◆ Task inputs
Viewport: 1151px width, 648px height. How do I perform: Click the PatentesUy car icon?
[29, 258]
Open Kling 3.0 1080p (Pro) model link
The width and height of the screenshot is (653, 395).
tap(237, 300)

◆ Problem statement
Give the data again, exactly as written.

◆ Finished task
Viewport: 1151px width, 648px height. How do I perform: Click the PatentesUy car icon?
[29, 258]
Open Kling 3.0 1080p (Pro) model link
The width and height of the screenshot is (653, 395).
tap(237, 300)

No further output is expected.